= Your assignment =
Exactly as written, output each record given below.

= The input =
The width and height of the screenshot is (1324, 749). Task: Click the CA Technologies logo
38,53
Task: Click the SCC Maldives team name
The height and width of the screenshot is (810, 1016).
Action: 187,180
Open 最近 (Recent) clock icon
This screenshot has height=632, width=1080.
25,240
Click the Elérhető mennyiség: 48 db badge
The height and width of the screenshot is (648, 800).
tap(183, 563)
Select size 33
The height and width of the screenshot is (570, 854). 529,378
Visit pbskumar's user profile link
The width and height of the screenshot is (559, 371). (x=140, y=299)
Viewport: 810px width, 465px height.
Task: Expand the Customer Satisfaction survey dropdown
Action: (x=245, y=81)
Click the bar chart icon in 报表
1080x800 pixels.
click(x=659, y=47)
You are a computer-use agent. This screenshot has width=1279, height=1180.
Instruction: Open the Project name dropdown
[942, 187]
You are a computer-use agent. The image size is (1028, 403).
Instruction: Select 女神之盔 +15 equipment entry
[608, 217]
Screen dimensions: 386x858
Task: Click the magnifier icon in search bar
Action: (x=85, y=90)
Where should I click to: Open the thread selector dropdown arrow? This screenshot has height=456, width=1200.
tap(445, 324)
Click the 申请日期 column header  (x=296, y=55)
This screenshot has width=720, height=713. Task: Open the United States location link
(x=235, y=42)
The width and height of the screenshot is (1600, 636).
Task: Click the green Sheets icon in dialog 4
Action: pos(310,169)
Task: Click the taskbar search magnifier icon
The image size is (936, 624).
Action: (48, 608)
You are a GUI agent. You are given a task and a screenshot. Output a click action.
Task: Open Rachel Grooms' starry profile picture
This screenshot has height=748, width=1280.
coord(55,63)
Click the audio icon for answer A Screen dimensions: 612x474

= Task response =
The width and height of the screenshot is (1324, 749). Task: Click the CA Technologies logo
38,53
Task: Click the SCC Maldives team name
The height and width of the screenshot is (810, 1016).
Action: 187,180
Open 最近 (Recent) clock icon
This screenshot has height=632, width=1080.
25,240
Click the Elérhető mennyiség: 48 db badge
The height and width of the screenshot is (648, 800).
tap(183, 563)
Select size 33
The height and width of the screenshot is (570, 854). 529,378
Visit pbskumar's user profile link
The width and height of the screenshot is (559, 371). (x=140, y=299)
Viewport: 810px width, 465px height.
Task: Expand the Customer Satisfaction survey dropdown
Action: (x=245, y=81)
Click the bar chart icon in 报表
1080x800 pixels.
click(x=659, y=47)
You are a computer-use agent. This screenshot has width=1279, height=1180.
Instruction: Open the Project name dropdown
[942, 187]
You are a computer-use agent. The image size is (1028, 403).
Instruction: Select 女神之盔 +15 equipment entry
[608, 217]
Screen dimensions: 386x858
Task: Click the magnifier icon in search bar
Action: (x=85, y=90)
Where should I click to: Open the thread selector dropdown arrow? This screenshot has height=456, width=1200.
tap(445, 324)
Click the 申请日期 column header  (x=296, y=55)
This screenshot has width=720, height=713. Task: Open the United States location link
(x=235, y=42)
The width and height of the screenshot is (1600, 636).
Task: Click the green Sheets icon in dialog 4
Action: pos(310,169)
Task: Click the taskbar search magnifier icon
The image size is (936, 624).
Action: (48, 608)
You are a GUI agent. You are given a task and a screenshot. Output a click action.
Task: Open Rachel Grooms' starry profile picture
This screenshot has height=748, width=1280.
coord(55,63)
Click the audio icon for answer A Screen dimensions: 612x474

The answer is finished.